Given task
Please extract every one of the following lines word for word, leaving the pictures out of your answer.

[Interface element records]
* Begin *
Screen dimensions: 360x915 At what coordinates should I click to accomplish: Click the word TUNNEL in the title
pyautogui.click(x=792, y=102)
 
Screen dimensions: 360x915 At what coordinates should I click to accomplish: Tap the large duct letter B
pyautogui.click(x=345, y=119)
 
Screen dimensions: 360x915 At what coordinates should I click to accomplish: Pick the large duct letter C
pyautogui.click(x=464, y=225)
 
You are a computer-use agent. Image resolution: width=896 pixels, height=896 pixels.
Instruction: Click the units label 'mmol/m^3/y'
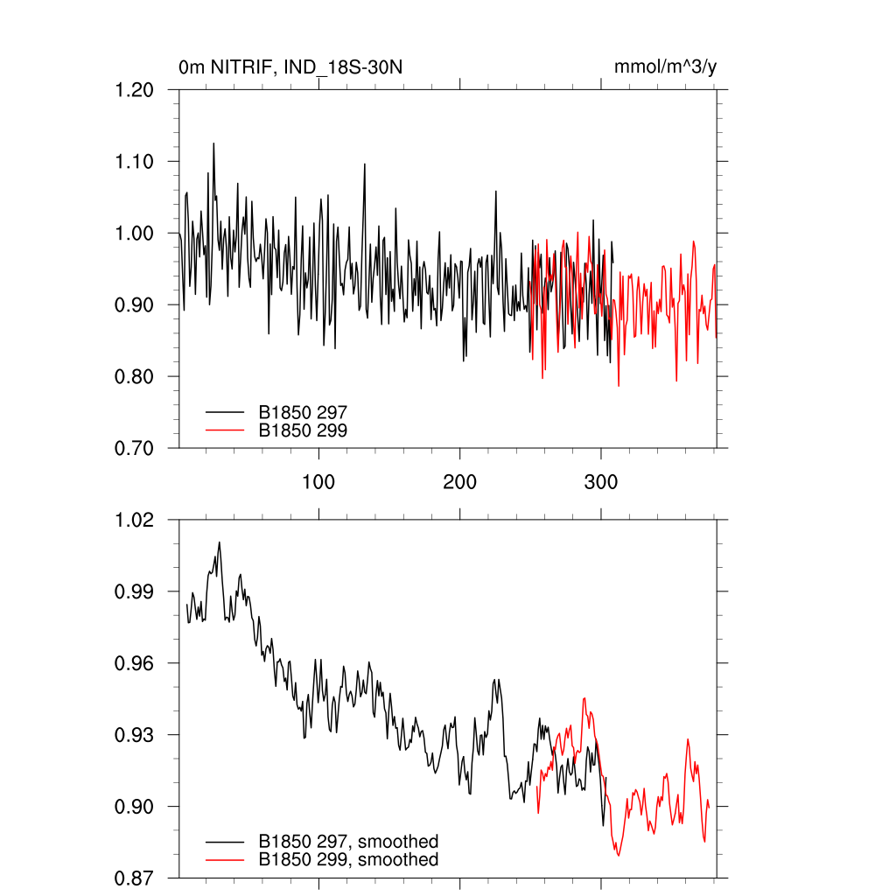(667, 67)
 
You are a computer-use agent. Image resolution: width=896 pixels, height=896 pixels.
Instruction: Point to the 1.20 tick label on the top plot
(135, 90)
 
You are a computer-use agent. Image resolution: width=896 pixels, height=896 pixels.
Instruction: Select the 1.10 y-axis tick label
(135, 162)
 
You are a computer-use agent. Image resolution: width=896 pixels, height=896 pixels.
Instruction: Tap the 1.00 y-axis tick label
(135, 234)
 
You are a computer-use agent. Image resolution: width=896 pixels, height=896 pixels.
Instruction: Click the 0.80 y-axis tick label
(135, 377)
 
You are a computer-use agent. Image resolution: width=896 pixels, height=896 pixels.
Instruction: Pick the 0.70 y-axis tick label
(135, 449)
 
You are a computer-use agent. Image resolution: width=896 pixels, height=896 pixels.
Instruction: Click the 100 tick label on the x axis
(318, 482)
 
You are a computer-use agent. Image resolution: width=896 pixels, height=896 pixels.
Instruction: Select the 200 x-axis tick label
(459, 482)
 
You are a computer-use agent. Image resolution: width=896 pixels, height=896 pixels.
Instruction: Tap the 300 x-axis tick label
(600, 482)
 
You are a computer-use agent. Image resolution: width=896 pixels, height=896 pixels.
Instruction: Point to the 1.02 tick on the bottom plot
(135, 520)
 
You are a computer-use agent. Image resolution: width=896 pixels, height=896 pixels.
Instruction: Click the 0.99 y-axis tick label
(135, 592)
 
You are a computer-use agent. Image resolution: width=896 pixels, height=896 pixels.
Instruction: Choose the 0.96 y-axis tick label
(135, 663)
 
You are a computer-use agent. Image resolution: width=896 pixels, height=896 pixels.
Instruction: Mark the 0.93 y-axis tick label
(135, 735)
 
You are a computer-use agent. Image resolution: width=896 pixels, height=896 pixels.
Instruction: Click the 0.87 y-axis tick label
(135, 878)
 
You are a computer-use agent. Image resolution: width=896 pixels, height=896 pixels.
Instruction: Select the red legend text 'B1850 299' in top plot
(304, 430)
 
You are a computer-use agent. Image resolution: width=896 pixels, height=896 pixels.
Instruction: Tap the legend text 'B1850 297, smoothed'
(348, 842)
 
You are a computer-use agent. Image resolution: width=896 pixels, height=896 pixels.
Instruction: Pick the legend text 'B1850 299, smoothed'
(348, 860)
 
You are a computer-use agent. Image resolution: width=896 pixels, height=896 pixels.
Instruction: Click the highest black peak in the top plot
(214, 144)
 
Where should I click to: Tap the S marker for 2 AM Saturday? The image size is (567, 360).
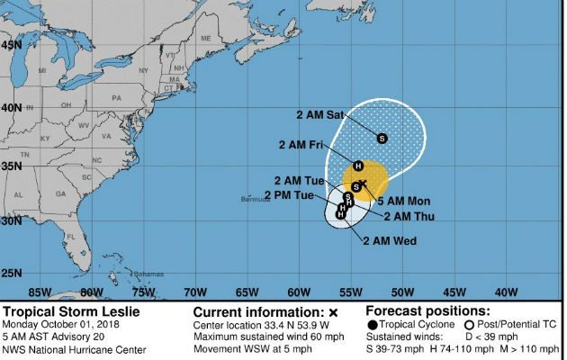click(x=382, y=138)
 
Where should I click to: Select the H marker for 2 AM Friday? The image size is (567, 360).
click(x=358, y=165)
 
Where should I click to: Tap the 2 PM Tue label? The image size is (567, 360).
click(x=289, y=195)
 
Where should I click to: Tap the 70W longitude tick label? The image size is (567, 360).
click(x=194, y=292)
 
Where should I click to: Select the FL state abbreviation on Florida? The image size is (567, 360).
click(x=95, y=237)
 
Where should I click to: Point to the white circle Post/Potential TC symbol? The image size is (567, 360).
click(x=468, y=324)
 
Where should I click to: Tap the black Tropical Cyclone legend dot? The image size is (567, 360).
click(x=374, y=324)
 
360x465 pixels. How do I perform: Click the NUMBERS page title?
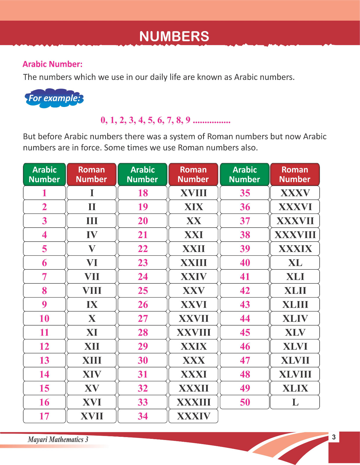[x=174, y=36]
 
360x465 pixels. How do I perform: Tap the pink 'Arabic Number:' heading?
[x=53, y=64]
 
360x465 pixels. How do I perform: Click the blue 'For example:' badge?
[x=54, y=98]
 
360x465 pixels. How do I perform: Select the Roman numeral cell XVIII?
[x=193, y=193]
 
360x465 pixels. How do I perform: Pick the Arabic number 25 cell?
[x=143, y=291]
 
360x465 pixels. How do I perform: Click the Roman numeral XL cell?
[x=295, y=263]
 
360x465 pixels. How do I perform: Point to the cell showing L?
[x=295, y=402]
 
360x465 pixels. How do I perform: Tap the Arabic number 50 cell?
[x=245, y=402]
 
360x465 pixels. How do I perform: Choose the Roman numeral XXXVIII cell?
[x=295, y=235]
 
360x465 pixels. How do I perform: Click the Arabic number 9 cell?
[x=44, y=305]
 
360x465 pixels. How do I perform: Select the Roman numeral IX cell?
[x=92, y=305]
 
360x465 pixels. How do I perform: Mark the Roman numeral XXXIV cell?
[x=193, y=416]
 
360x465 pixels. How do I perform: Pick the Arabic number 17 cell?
[x=44, y=416]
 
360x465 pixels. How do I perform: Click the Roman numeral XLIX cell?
[x=295, y=388]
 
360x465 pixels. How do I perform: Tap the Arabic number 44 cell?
[x=245, y=319]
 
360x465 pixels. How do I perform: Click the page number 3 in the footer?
[x=334, y=437]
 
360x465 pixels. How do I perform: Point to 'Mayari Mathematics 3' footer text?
[x=58, y=439]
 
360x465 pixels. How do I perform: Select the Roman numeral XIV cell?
[x=92, y=374]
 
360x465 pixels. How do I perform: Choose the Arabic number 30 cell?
[x=143, y=360]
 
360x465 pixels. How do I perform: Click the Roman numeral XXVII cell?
[x=193, y=319]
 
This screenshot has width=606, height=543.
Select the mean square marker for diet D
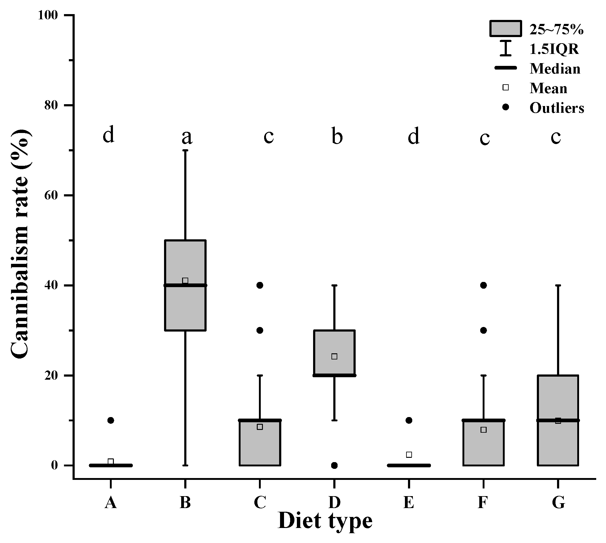(334, 356)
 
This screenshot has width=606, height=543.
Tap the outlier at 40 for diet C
(260, 285)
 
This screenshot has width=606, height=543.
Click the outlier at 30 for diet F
(484, 330)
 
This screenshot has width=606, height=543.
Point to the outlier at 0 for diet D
(334, 465)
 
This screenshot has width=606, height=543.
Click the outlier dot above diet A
(111, 420)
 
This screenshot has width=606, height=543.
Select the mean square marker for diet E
(409, 454)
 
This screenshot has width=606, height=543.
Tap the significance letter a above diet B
(187, 137)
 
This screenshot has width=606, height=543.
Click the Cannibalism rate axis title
(21, 244)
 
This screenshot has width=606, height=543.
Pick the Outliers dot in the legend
(506, 107)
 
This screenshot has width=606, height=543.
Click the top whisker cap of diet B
(185, 150)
* End *
Answer to this problem
Screen dimensions: 360x915 At what coordinates should I click to accomplish: Click the word TUNNEL in the title
pyautogui.click(x=792, y=102)
 
Screen dimensions: 360x915 At what coordinates should I click to accomplish: Tap the large duct letter B
pyautogui.click(x=345, y=119)
 
Screen dimensions: 360x915 At what coordinates should I click to accomplish: Pick the large duct letter C
pyautogui.click(x=464, y=225)
 
You are a computer-use agent. Image resolution: width=896 pixels, height=896 pixels.
Instruction: Click the units label 'mmol/m^3/y'
(667, 67)
 
You are a computer-use agent. Image resolution: width=896 pixels, height=896 pixels.
Instruction: Point to the 1.20 tick label on the top plot
(135, 90)
 
You are a computer-use agent. Image resolution: width=896 pixels, height=896 pixels.
Instruction: Select the 1.10 y-axis tick label
(135, 162)
 
You are a computer-use agent. Image resolution: width=896 pixels, height=896 pixels.
Instruction: Tap the 1.00 y-axis tick label
(135, 234)
 
You are a computer-use agent. Image resolution: width=896 pixels, height=896 pixels.
Instruction: Click the 0.80 y-axis tick label
(135, 377)
 
You are a computer-use agent. Image resolution: width=896 pixels, height=896 pixels.
Instruction: Pick the 0.70 y-axis tick label
(135, 449)
 
You are a computer-use agent. Image resolution: width=896 pixels, height=896 pixels.
Instruction: Click the 100 tick label on the x axis
(318, 482)
 
You are a computer-use agent. Image resolution: width=896 pixels, height=896 pixels.
Instruction: Select the 200 x-axis tick label
(459, 482)
 
You are a computer-use agent. Image resolution: width=896 pixels, height=896 pixels.
Instruction: Tap the 300 x-axis tick label
(600, 482)
 
You are a computer-use agent. Image resolution: width=896 pixels, height=896 pixels.
Instruction: Point to the 1.02 tick on the bottom plot
(135, 520)
 
You are a computer-use agent. Image resolution: width=896 pixels, height=896 pixels.
Instruction: Click the 0.99 y-axis tick label
(135, 592)
 
You are a computer-use agent. Image resolution: width=896 pixels, height=896 pixels.
Instruction: Choose the 0.96 y-axis tick label
(135, 663)
 
You are a computer-use agent. Image resolution: width=896 pixels, height=896 pixels.
Instruction: Mark the 0.93 y-axis tick label
(135, 735)
 
You are a computer-use agent. Image resolution: width=896 pixels, height=896 pixels.
Instruction: Click the 0.87 y-axis tick label
(135, 878)
 
You are a computer-use agent. Image resolution: width=896 pixels, height=896 pixels.
Instruction: Select the red legend text 'B1850 299' in top plot
(304, 430)
 
You are a computer-use agent. Image resolution: width=896 pixels, height=896 pixels.
Instruction: Tap the legend text 'B1850 297, smoothed'
(348, 842)
 
You are a computer-use agent. Image resolution: width=896 pixels, height=896 pixels.
Instruction: Pick the legend text 'B1850 299, smoothed'
(348, 860)
 
You are a computer-use agent. Image resolution: width=896 pixels, height=896 pixels.
Instruction: Click the highest black peak in the top plot
(214, 144)
 
Where should I click to: Tap the S marker for 2 AM Saturday? The image size is (567, 360).
click(x=382, y=138)
 
Where should I click to: Select the H marker for 2 AM Friday? The image size is (567, 360).
click(x=358, y=165)
 
Where should I click to: Tap the 2 PM Tue label? The image size is (567, 360).
click(x=289, y=195)
 
Where should I click to: Tap the 70W longitude tick label? The image size is (567, 360).
click(x=194, y=292)
 
Where should I click to: Select the FL state abbreviation on Florida? The image size is (567, 360).
click(x=95, y=237)
 
Where should I click to: Point to the white circle Post/Potential TC symbol? The image size is (567, 360).
click(x=468, y=324)
 
Where should I click to: Tap the black Tropical Cyclone legend dot? The image size is (567, 360).
click(x=374, y=324)
 
360x465 pixels. How do I perform: Click the NUMBERS page title?
[x=174, y=36]
 
360x465 pixels. How do I perform: Tap the pink 'Arabic Number:' heading?
[x=53, y=64]
 
360x465 pixels. How do I perform: Click the blue 'For example:' badge?
[x=54, y=98]
 
360x465 pixels. How do I perform: Select the Roman numeral cell XVIII?
[x=193, y=193]
 
360x465 pixels. How do I perform: Pick the Arabic number 25 cell?
[x=143, y=291]
 
360x465 pixels. How do I perform: Click the Roman numeral XL cell?
[x=295, y=263]
 
360x465 pixels. How do I perform: Point to the cell showing L?
[x=295, y=402]
 
360x465 pixels. How do I perform: Tap the Arabic number 50 cell?
[x=245, y=402]
 
360x465 pixels. How do I perform: Choose the Roman numeral XXXVIII cell?
[x=295, y=235]
 
360x465 pixels. How do I perform: Click the Arabic number 9 cell?
[x=44, y=305]
 
360x465 pixels. How do I perform: Select the Roman numeral IX cell?
[x=92, y=305]
 
360x465 pixels. How do I perform: Mark the Roman numeral XXXIV cell?
[x=193, y=416]
 
360x465 pixels. How do I perform: Pick the Arabic number 17 cell?
[x=44, y=416]
 
360x465 pixels. How do I perform: Click the Roman numeral XLIX cell?
[x=295, y=388]
 
360x465 pixels. How do I perform: Tap the Arabic number 44 cell?
[x=245, y=319]
 
360x465 pixels. How do I perform: Click the page number 3 in the footer?
[x=334, y=437]
 
360x465 pixels. How do I perform: Point to 'Mayari Mathematics 3' footer text?
[x=58, y=439]
 
360x465 pixels. How do I perform: Select the Roman numeral XIV cell?
[x=92, y=374]
 
360x465 pixels. How do I perform: Choose the Arabic number 30 cell?
[x=143, y=360]
 
360x465 pixels. How do I perform: Click the Roman numeral XXVII cell?
[x=193, y=319]
 
This screenshot has width=606, height=543.
Select the mean square marker for diet D
(334, 356)
 
This screenshot has width=606, height=543.
Tap the outlier at 40 for diet C
(260, 285)
 
This screenshot has width=606, height=543.
Click the outlier at 30 for diet F
(484, 330)
 
This screenshot has width=606, height=543.
Point to the outlier at 0 for diet D
(334, 465)
 
This screenshot has width=606, height=543.
Click the outlier dot above diet A
(111, 420)
 
This screenshot has width=606, height=543.
Select the mean square marker for diet E
(409, 454)
 
This screenshot has width=606, height=543.
Tap the significance letter a above diet B
(187, 137)
 
This screenshot has width=606, height=543.
Click the Cannibalism rate axis title
(21, 244)
 
This screenshot has width=606, height=543.
Pick the Outliers dot in the legend
(506, 107)
 
This screenshot has width=606, height=543.
Click the top whisker cap of diet B
(185, 150)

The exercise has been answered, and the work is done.